According to APA guidelines [9], one method for demonstrating equivalence is to examine differences between the average scores derived from the different administration modes. Mean differences between the two modes of administration were small—the average difference was only 0.2% of the scale range. There were very few instances where the difference exceeded 5% of the scale range. In a particular application, the investigator must evaluate differences associated with method of assessment relative to clinically meaningful “minimally important differences”[24]. Although we could not evaluate the observed differences in relation to the minimally important difference, which differs across measures and populations, the observed mean differences—less than one half point on a 100-point scale—appear to be so small as to be of no practical significance in any context. Moreover, the meta-analysis showed that the mean difference was not significantly different from zero, indicating that even this small-observed difference was likely due to random variation. Thus, the mean differences were very small and suggest equivalence.

In addition to mean differences, it is also important to examine the correlation between scores from each administration mode, to determine whether individuals retain their relative “rank” in the score distribution when completing the computerized measure [9]. In these data, the average weighted correlation was 0.90, suggesting that relative position in the distribution is retained when the assessment is completed on a computer. Further, studies using ICC or weighted kappa, which take into account both covariance and score means and variability, yielded equivalence estimates that were almost identical to studies using more traditional correlation coefficients. This provides compelling evidence that there is little change in patient responses when migrating to an electronic platform.

There was substantial heterogeneity in the individual correlations, which was resolved by dropping several outliers, without affecting the overall ES. Nevertheless, we were unable to identify any methodological factors within the outlier studies that explained their extreme ES. The analysis of moderators did not resolve this heterogeneity. Therefore, it is unclear why these studies produced extreme correlations. Some factor that we could not identify may cause the variation, or it could be due to random variability in a distribution. In fact, four of the studies were above the mean and four below the mean, as would be expected in a normal distribution. Even with this heterogeneity, only two of the studies produced a correlation that was less than 0.75. There is no reason to believe that the unexplained heterogeneity should temper the overall conclusions drawn from the meta-analysis.

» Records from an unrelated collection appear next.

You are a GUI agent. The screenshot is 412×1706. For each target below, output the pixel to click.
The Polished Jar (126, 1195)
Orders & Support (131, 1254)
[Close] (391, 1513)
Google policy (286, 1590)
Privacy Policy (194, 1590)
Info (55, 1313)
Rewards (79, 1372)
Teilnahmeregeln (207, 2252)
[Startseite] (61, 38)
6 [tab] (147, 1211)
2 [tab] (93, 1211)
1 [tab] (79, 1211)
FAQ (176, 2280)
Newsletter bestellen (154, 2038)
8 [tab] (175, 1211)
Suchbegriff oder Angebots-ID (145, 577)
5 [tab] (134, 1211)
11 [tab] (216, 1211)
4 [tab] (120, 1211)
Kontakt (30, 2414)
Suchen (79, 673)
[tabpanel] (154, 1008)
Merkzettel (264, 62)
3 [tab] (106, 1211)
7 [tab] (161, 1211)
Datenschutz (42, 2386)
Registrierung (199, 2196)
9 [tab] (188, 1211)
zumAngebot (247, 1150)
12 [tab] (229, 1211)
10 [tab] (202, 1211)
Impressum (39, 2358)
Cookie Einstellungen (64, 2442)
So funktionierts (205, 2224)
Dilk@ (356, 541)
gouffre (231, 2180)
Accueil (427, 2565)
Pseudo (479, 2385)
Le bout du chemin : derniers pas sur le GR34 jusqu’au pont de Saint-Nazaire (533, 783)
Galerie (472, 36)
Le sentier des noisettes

When an assessment is completed on different occasions, there are many reasons why scores may change—among other things, participants may change their minds about how to respond to an item, their actual condition may change even when the interval between assessments is short, or simple random error may alter responses. This is why even repeated administrations of the same test, in the same modality, vary; yielding test–retest correlations lower than 1.0. Because the equivalence tests of paper and electronic assessments also involved two administrations, some of the variability in scores between paper and electronic tests is due to this test–retest variation, rather than to mode of administration. To assess how much of the observed variation was due to the changes in mode of administration, we compared the observed paper-to-electronic correlations to the test–retest correlations from two administrations of the paper assessment. The two measures of retest variation were very similar: in other words, administering a test on a computer is just like readministering the paper test a second time. This suggests that there is little or no variation in scores attributable to mode of administration, and provides compelling evidence that the computerized measures are equivalent to the paper and pencil versions.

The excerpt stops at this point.